As the current COVID-19 pandemic unfolds, how would you be able to cope without having access to the vital information that is being shared around you and in the news? Unable to find information in your first language to help you understand what was going on, wouldn’t you feel anxious, worried or scared?
This is the situation for many deaf and hard-of-hearing people around the world. Viewing the nightly news on TV or social media videos that do not have sign language interpreters, leaves them feeling frustrated, left out, confused and anxious. Access to reliable information and pressing new details are crucial to fighting the spread of COVID-19 and helping people to stay calm, gain knowledge on how to protect themselves and finally learn what they can do if they do have the virus.
In Cambodia at last, there has recently been a significant breakthrough for the Deaf community, thanks in large part to the Maryknoll Deaf Development Programme (DDP) in Phnom Penh. For more than 20 years, this project of Maryknoll missioners in Cambodia has been a pioneer and leader in helping Cambodia’s Deaf community build a better future.
The project has been instrumental in developing Cambodian Sign Language, a culturally adapted sign language that allows deaf Cambodians to communicate, to form friendships with people across the country, earn livelihoods, access information through interpreters and build up a community through which they advocate for themselves.
When the COVID-19 pandemic spread in Cambodia—as of April 9, the country had 119 confirmed cases—the Cambodian Sign Language interpreters of DDP provided sign language interpretation in general educational videos created by the Cambodian government’s Ministry of Health and other entities. According to Keat Sokly, the co-director of the DDP, the focus of these videos was to “target everyone, people with disabilities and people without disabilities.” These videos are providing the content in Cambodian Sign Language, with an interpreter in a corner of the video.
Keat said, “Having accessible information for the deaf has been a new development in Cambodia. In the past year, the country’s deaf individuals who understand Cambodian Sign Language have had more access to current events and news reports.” He credites a push by Prime Minister Hun Sen “to include interpreters for the deaf in TV news programs, where they now appear in the bottom right corner of the screen.”
Further supporting the needs of the deaf during the coronavirus crisis, DDP helped to create a public service video that specifically addresses the deaf population. On April 3, the Cambodian Ministry of Social Affairs, the Department of Welfare of People with Disabilities, and the World Health Organization (WHO) shared the video with essential information related to COVID-19: knowing the symptoms, how to avoid catching the virus, and what to do if you think you have the virus.
Collaborating with these organizations, the DDP provided a deaf signer to translate the message into Cambodian Sign Language. DDP employee Theoung Sreytin, who was born profoundly deaf, was asked to do this video. “She used the content that was provided to her by these organizations and delivered the message in Cambodian Sign Language,” said Keat, “Theoung was given the freedom to choose her own signs for the concepts being explained, not controlled by other hearing people supporting this project. As a result, she was able to ensure the best possible interpretation and felt confident that it would be understood by Cambodia’s Deaf community.”

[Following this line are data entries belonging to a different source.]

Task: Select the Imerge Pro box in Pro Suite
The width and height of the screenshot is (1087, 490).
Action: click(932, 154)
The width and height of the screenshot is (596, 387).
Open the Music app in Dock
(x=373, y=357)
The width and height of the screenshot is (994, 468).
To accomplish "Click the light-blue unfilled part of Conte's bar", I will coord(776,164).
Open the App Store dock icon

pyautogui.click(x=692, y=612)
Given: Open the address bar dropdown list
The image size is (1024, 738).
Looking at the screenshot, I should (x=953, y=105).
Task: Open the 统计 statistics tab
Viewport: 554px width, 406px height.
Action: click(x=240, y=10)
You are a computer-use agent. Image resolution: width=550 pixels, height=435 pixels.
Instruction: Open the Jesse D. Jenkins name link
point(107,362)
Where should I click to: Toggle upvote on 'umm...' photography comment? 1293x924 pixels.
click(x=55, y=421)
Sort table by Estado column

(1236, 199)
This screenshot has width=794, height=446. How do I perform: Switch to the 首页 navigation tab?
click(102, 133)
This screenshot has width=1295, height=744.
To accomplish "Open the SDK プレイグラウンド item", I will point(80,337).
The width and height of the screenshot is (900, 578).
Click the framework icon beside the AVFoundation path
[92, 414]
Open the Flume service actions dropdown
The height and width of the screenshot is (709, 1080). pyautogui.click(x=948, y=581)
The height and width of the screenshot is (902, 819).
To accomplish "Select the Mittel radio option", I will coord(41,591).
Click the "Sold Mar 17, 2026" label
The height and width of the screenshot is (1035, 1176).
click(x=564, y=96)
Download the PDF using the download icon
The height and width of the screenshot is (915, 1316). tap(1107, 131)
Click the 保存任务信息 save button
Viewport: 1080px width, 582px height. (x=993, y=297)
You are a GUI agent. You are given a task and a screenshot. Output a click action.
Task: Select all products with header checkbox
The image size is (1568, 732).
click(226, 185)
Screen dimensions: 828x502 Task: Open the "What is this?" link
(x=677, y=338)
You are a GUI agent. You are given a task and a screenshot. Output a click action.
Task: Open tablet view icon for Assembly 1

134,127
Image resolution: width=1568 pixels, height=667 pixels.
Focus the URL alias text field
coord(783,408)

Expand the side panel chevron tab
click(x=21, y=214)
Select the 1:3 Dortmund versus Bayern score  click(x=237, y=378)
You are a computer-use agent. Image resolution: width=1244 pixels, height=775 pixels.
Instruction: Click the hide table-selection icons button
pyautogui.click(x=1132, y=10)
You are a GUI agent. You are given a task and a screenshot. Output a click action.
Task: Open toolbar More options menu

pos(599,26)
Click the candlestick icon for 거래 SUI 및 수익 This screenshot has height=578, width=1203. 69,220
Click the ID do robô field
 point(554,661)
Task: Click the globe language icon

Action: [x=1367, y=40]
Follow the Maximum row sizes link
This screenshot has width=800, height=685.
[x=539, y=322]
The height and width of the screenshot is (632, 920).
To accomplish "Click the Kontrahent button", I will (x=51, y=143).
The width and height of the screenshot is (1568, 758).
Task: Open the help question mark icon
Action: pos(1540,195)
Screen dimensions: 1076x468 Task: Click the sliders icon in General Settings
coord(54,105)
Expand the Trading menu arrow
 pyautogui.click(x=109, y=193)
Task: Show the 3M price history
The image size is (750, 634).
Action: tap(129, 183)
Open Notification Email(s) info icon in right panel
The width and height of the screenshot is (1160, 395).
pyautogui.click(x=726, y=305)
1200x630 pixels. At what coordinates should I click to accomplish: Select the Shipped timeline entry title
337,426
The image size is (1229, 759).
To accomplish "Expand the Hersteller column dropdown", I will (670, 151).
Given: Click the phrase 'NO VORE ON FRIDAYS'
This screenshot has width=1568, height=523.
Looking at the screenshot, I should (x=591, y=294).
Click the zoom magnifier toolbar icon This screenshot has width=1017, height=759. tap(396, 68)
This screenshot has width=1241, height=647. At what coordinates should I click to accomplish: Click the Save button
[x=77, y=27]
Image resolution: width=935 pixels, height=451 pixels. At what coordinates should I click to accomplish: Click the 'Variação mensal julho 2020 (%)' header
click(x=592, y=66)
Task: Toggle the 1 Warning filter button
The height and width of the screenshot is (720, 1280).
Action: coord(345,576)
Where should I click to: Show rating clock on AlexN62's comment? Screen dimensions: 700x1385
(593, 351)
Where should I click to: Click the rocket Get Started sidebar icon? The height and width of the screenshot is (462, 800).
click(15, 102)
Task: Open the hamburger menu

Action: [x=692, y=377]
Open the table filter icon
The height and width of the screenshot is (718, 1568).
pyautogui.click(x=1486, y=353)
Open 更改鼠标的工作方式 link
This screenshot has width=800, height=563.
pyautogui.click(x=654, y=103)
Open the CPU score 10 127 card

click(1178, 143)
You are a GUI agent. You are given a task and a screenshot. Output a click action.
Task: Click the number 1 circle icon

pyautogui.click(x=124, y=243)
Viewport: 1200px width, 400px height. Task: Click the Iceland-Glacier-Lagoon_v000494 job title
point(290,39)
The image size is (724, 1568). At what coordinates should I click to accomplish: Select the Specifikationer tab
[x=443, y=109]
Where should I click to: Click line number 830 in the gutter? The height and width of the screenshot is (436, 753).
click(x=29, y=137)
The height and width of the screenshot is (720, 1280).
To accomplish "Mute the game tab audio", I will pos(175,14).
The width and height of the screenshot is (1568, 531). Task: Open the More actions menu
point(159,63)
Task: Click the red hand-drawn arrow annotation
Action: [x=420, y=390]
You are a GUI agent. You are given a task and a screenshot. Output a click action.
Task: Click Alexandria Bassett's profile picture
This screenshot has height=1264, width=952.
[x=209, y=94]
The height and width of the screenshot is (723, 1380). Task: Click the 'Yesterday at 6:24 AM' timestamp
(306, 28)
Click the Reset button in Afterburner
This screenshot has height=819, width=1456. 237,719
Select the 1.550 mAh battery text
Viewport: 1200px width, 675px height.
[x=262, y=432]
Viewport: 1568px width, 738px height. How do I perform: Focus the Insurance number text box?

The most effective and best way to share information in Cambodia is on social media using Facebook, so that the information reaches a high percentage of people all over the country. Even though these specific educational videos have been a big help in spreading information about COVID-19 in the Deaf community, there are still other concerns for the safety and health of Cambodia’s deaf citizens.
Keat explained, “The videos are only accessible to those deaf people who have received an education and understand Cambodian Sign Language. There are still a number of deaf people in the country who have not yet been exposed to Cambodian Sign Language and have not received an education.” These deaf individuals have only limited ways of communicating with their families and still lack basic information about COVID-19.
Keat also noted that DDP and its staff are located only in Phnom Penh. “We are the only organization that provides interpreters for deaf individuals in all of Cambodia. Luckily at this time, we have not yet received any requests for an interpreter to go to the hospital for this virus.”
According to Keat, “In the near future, as COVID-19 continues to spread, there are several other new projects in the works between the Ministry of Affairs, Veterans and Rehabilitation and other organizations like the Disability Action Council, UNICEF and USAID.” These groups are trying to keep the information of these public service videos current and are planning to produce more videos in the weeks to come.
Over the past 20 years, many Maryknoll lay missioners have been involved in developing, accompanying, assisting and building capacity for different aspects or programs of the Deaf Development Programme. Currently three Maryknoll lay missioners serve with DDP: Father Charlie Dittmeier, a member of Maryknoll Lay Missioners as well as a Maryknoll-affilated diocesan priest, has been with the project for 19 years and is the organization’s other co-director; Russ Brine serves as its finance manager; and newly arrived Julie Lawler is an experienced deaf educator.